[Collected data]
***
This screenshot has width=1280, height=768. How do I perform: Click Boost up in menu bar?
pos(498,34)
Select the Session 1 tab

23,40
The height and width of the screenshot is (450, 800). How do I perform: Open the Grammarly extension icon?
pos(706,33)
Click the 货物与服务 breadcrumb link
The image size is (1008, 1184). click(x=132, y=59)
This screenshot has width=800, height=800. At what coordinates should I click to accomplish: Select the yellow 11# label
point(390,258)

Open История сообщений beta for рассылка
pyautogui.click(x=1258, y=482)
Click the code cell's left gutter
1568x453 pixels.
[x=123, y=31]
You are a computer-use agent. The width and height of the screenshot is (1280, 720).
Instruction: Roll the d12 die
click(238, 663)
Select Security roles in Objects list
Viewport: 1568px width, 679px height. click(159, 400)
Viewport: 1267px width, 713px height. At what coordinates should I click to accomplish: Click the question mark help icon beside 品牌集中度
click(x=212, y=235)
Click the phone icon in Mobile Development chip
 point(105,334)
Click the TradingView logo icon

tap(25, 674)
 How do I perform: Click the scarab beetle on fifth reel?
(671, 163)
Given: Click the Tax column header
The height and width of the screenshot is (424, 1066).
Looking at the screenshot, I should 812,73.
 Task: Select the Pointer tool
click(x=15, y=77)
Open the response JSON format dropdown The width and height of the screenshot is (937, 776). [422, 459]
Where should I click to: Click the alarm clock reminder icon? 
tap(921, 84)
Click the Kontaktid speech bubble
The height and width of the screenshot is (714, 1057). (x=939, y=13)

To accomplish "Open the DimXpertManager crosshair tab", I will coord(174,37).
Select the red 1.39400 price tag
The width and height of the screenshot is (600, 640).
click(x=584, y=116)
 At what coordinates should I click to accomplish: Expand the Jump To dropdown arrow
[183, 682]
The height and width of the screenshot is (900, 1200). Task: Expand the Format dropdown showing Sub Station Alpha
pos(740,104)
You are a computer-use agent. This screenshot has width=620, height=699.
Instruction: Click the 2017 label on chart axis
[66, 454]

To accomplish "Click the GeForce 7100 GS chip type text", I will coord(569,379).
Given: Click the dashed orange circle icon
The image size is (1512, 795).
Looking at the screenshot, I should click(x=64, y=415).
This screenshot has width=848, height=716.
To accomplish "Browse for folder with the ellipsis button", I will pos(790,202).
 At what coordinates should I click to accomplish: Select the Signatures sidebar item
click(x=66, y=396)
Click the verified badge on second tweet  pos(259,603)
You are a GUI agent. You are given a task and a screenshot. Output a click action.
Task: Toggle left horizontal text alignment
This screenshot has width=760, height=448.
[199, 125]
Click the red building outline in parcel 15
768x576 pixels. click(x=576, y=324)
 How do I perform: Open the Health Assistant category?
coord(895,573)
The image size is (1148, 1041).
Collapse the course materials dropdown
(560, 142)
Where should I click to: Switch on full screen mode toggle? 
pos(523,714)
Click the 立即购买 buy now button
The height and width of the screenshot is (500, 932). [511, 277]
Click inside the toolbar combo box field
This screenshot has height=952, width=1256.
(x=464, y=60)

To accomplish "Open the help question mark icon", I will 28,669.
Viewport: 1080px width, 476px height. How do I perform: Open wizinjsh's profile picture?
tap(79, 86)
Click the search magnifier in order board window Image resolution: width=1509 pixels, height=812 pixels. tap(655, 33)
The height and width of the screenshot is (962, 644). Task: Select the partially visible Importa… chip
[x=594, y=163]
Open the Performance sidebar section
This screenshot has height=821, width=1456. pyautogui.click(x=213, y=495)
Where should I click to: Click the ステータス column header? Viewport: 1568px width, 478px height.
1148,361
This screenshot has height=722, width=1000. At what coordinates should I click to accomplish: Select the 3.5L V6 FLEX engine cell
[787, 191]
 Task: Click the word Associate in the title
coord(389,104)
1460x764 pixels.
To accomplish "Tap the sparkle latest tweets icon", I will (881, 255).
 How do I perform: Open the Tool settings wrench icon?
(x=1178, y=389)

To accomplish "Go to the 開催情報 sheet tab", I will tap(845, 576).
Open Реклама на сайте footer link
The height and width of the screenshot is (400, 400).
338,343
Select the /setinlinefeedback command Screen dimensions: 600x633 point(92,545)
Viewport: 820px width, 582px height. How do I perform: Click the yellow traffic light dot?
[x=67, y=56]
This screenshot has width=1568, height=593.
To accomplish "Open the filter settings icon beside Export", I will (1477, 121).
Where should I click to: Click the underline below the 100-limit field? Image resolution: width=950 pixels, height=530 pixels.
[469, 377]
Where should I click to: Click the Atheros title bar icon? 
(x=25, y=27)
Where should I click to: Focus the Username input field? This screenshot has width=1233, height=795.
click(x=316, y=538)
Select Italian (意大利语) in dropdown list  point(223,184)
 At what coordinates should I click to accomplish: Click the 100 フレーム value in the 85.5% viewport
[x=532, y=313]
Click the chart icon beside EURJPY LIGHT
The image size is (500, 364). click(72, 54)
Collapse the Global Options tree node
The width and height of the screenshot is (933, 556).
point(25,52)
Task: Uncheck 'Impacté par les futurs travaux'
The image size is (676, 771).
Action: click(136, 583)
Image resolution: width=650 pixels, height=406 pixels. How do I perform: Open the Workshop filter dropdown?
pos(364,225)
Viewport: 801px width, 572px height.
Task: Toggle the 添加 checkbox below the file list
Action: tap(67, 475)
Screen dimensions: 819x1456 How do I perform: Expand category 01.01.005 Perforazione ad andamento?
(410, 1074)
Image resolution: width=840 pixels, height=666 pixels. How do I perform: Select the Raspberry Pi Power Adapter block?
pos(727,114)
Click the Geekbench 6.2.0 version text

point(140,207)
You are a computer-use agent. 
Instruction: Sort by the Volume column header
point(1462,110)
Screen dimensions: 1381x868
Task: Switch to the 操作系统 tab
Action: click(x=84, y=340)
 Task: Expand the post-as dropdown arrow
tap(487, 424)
***
Only lines containing "left" belong in the answer; copy every such line from the records.

▶ EXERCISE OUTPUT
Click the code cell's left gutter
Task: Toggle left horizontal text alignment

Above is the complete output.